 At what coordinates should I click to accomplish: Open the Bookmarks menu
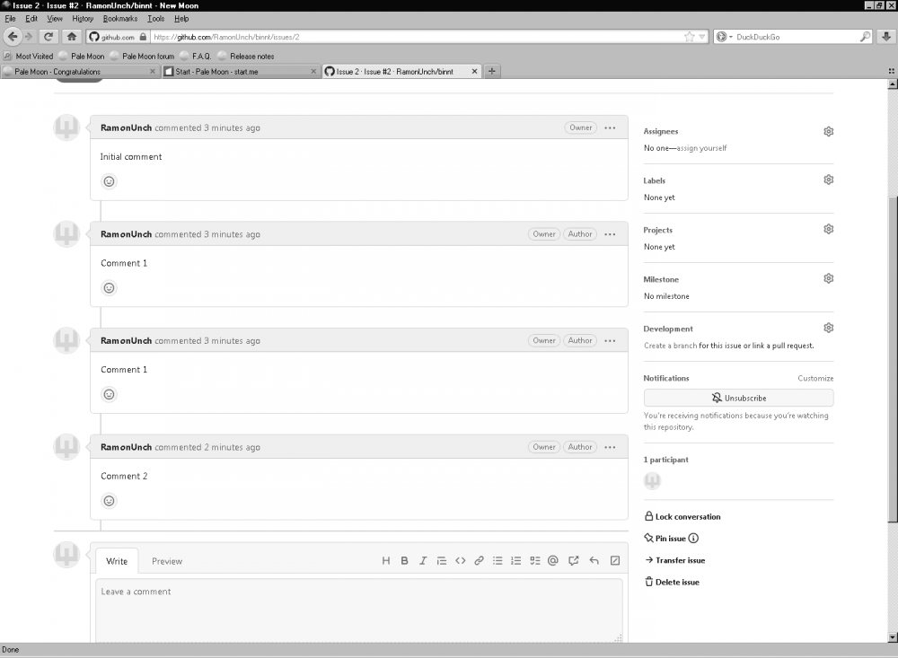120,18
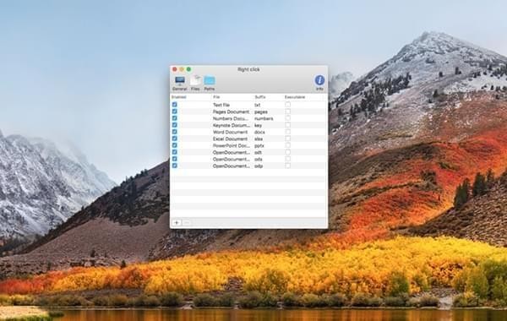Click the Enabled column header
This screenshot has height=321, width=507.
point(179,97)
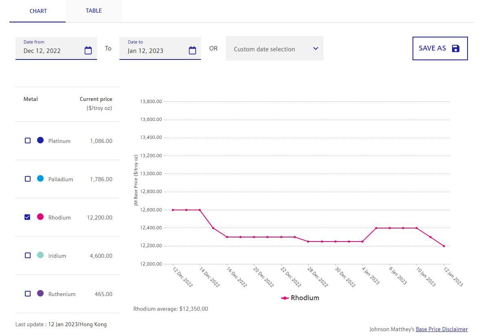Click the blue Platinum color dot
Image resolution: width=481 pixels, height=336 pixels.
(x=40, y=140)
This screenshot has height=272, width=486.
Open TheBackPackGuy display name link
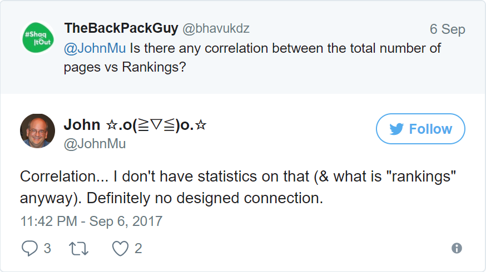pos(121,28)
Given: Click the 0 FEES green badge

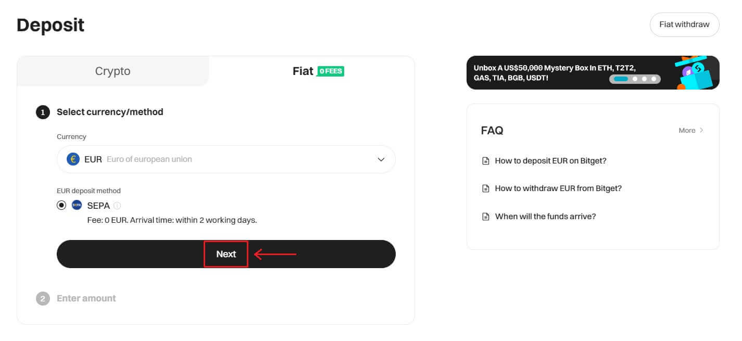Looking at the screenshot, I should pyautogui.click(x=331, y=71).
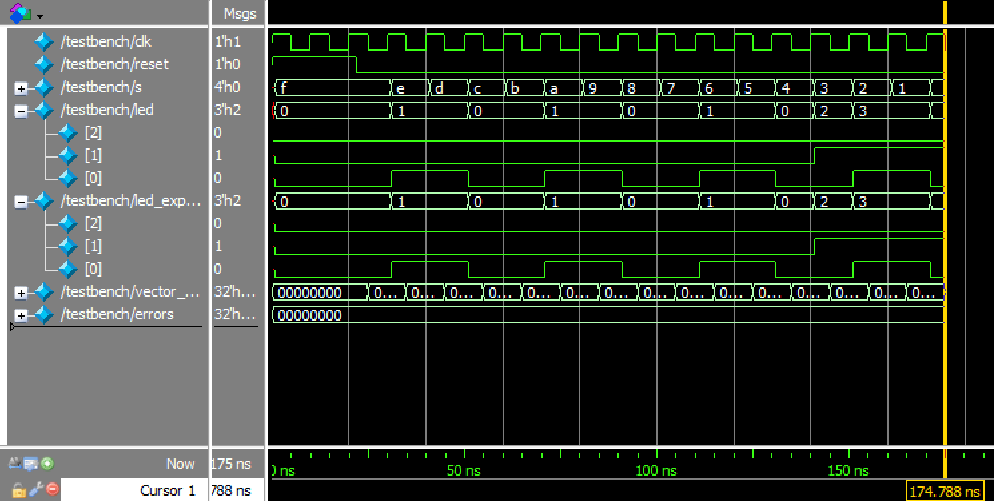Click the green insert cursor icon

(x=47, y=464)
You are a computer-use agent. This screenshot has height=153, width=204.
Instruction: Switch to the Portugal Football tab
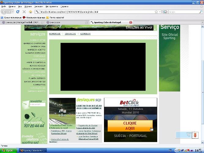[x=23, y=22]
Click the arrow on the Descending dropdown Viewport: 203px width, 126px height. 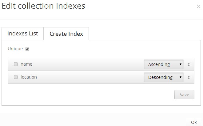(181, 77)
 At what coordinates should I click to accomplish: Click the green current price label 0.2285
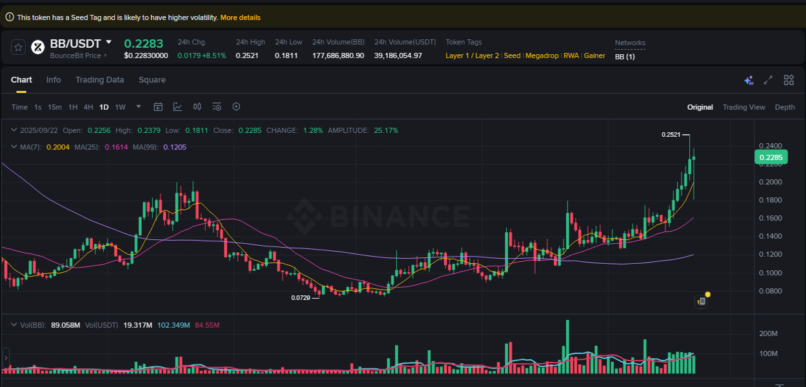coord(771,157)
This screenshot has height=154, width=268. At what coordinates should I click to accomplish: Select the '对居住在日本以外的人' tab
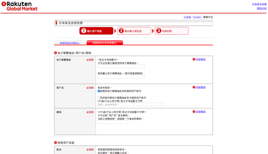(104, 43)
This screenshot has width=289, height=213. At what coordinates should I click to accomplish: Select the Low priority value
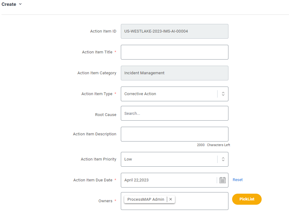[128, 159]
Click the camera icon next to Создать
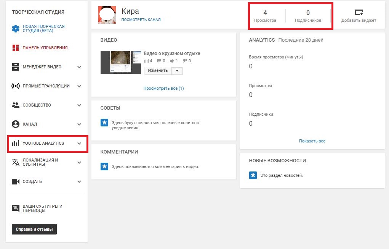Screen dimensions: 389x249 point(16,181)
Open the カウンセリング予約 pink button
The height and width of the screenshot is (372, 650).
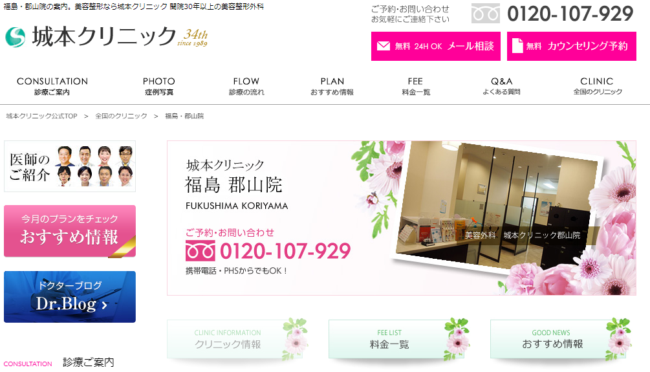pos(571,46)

────────────────────

# Work to complete:
With the pictures left out, copy exactly the lines from the line holding "The height and" through the final line of the records, including both.

# Answer space:
The height and width of the screenshot is (372, 650).
pos(571,46)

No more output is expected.